To further illustrate segmentation behavior, we show the box plots of the DSC for different progression levels (i.e., KLGs) for femoral and tibial cartilage in Fig. 17. As expected, we observe a slight deterioration in segmentation accuracy for larger KL grades as it is more challenging to segment pathological knee cartilage.
Fig. 17.
Boxplots of DSC’s for different KLG’s. We choose the best strategy combination, SVM and non-local patch-based label fusion with an anisotropic regularization with g = 1.4 and α = 0.2.

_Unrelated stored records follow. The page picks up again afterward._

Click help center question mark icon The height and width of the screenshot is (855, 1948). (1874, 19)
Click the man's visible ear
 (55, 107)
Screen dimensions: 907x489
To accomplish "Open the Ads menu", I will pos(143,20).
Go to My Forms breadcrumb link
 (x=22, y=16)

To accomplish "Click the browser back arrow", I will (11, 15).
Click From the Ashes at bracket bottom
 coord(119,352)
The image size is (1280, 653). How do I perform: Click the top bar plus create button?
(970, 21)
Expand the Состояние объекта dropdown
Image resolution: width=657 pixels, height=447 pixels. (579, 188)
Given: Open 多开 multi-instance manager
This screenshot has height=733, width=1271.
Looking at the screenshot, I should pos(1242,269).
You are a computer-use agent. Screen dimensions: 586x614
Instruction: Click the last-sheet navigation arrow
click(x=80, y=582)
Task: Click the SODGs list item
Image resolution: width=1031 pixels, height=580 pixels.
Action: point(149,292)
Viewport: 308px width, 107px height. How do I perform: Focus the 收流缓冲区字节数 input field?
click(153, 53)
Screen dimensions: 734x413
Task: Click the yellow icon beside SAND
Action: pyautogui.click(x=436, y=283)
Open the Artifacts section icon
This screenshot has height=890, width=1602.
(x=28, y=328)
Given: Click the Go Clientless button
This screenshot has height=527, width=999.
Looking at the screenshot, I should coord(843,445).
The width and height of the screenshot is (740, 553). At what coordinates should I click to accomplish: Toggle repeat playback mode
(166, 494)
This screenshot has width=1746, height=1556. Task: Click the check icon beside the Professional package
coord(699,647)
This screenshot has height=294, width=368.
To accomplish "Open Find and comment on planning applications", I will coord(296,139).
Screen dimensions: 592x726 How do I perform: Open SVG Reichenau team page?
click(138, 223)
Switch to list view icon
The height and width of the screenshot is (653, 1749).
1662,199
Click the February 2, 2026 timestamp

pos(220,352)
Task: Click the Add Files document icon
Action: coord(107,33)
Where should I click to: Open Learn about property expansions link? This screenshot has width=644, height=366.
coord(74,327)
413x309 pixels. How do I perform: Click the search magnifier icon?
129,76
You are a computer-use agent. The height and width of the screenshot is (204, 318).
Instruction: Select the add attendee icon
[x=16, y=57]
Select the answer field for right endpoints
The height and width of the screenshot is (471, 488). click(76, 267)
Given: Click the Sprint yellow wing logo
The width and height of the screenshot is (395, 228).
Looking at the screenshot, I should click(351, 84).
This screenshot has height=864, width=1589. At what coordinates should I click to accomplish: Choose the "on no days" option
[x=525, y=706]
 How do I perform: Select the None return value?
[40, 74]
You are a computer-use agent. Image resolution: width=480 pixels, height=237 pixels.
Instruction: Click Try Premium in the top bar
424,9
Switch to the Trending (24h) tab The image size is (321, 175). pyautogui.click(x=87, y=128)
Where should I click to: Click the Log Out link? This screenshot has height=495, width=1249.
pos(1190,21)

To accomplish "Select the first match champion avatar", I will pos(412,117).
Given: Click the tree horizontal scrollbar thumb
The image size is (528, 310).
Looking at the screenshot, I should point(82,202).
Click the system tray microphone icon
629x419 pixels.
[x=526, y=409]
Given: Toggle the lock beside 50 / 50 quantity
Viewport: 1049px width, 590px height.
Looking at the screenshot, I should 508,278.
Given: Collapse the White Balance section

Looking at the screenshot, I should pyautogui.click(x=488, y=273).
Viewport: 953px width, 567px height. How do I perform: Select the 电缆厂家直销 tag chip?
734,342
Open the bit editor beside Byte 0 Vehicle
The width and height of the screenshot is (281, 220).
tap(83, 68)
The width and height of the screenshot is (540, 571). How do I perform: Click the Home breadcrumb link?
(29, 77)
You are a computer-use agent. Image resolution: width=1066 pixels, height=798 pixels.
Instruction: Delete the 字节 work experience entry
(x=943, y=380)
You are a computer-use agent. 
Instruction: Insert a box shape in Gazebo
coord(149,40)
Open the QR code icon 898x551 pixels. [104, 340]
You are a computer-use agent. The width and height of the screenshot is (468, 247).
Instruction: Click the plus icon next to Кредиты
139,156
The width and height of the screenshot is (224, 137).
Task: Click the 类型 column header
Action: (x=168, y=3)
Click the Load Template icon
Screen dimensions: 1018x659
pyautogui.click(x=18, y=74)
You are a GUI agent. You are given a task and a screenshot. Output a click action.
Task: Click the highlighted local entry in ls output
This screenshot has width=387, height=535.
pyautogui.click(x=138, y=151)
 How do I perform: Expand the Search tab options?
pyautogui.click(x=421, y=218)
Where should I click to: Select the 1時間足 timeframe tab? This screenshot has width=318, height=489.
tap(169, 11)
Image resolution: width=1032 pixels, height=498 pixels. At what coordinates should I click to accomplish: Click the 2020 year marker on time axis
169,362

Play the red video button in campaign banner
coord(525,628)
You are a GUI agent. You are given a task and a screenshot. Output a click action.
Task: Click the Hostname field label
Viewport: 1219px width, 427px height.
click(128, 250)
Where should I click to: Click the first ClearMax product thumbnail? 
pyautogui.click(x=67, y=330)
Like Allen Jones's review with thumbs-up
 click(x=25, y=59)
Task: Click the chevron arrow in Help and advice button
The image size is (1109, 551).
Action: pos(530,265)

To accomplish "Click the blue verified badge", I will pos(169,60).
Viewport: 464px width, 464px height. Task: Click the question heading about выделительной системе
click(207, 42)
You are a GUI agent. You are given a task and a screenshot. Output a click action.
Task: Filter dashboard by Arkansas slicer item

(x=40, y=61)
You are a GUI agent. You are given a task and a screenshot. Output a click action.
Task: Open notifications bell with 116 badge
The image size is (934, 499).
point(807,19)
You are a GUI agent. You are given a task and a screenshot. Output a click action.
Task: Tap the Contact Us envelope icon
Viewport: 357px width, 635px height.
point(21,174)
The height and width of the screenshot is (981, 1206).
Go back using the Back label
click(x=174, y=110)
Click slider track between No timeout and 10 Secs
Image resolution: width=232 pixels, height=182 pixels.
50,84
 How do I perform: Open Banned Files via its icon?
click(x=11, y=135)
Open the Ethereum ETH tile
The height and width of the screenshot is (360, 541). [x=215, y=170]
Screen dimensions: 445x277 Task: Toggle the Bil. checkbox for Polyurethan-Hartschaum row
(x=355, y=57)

Fig. 18 shows scatter plots of segmentation volumes of the proposed method versus the expert segmentation. The correlation between the volume measured from the expert segmentation and the automatic algorithm achieves a Pearson’s correlation coefficient of 0.77 for all subjects (KLG0: 0.85, KLG2: 0.68, KLG3: 0.74) for the femoral cartilage. For the tibial cartilage, the Pearson’s correlation coefficient is 0.87 for all subjects (KLG0: 0.89, KLG2: 0.80, KLG3: 0.89).
Fig. 18.
Scatter plots of segmentation volumes (number of pixels). We choose the best strategy combination, SVM and non-local patch-based label fusion with an anisotropic regularization with g = 1.4 and α = 0.2.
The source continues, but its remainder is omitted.